El autor del segundo gol de Uruguay fue Alcides Ghiggia, que falleció precisamente un 16 de julio de 2015, el día en el que se cumplía el 65 aniversario del Maracanazo. Su frase sobre lo sucedido aquel día pasó a la historia: “Solo tres personas fuimos capaces de silenciar el Maracaná: el Papa, Sinatra y yo.”
La otra cara de la moneda la vivió el portero de Brasil, Moacir Barbosa. Aunque llegó al Mundial muy bien valorado por la afición, ese partido laminó totalmente su carrera. El gol que le metió Ghiggia, por el primer palo, le penalizó durante el resto de su vida. Siguió jugando unos años más en su club, el Vasco da Gama; pero siempre estuvo muy mal visto por la afición. En un cruel guiño del destino, acabó cuidando el césped de Maracaná.

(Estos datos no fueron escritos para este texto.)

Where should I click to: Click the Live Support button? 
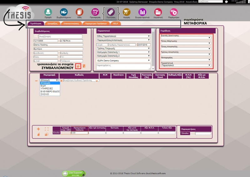74,173
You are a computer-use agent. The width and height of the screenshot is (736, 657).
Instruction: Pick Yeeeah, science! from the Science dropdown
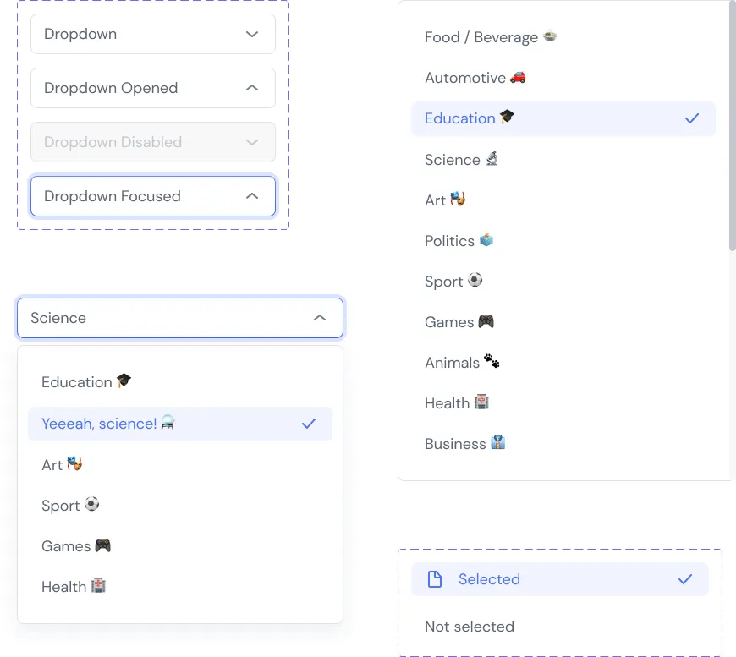tap(108, 424)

En 1993, intentó visitar la concentración de la selección brasileña que preparaba el Mundial de 1994. No le dejaron hacerlo. Decían que era gafe, que daría mala suerte. "En Brasil, la pena máxima por un delito es de 30 años, pero yo llevo más de cuarenta cumpliendo condena por un delito que no cometí".
Cuando cambiaron las porterías de madera de Maracaná, le regalaron a Barbosa los postes de aquella portería. Él los quemó en una barbacoa, como si quisiera exorcizar el recuerdo del gol de Ghiggia. No sirvió de nada: la sombra del Maracanazo le acompañó hasta su muerte, el 7 de abril de 2000, en Praia Grande.
Del blanco al amarillo
Relegada al baúl de los (malos) recuerdos la camiseta blanca que Brasil empleó ese día, la federación brasileña (CBF), a través del diario ‘Correio da Manhá’, convocó un concurso para elegir la nueva equipación de la selección, con la condición de que incluyese los colores de la bandera (verde, amarillo, blanco y azul).
Resultó ganador un joven de 19 años, ilustrador en varios periódicos del sur de Brasil. Se llamaba Aldyr Garcia Schlee: su diseño es el que Brasil sigue luciendo hoy en día, camiseta amarilla con ribetes verdes, pantalón azul y medias blancas. El premio que se llevó el joven ilustrador fue bastante sencillo: un viaje a Río de Janeiro, entonces capital de Brasil
Brasil estrenó su nueva camiseta el 14 de marzo de 1954, en un partido de clasificación para el Mundial, con victoria ante Chile (1-0). No ganó el Mundial de 1954 –fue eliminada por Hungría, uno de los equipos más potentes del mundo en ese momento-, pero sí el de 1958. En la final, curiosamente, no jugó de amarillo, porque se midió a Suecia, que también utilizaba una camiseta amarilla.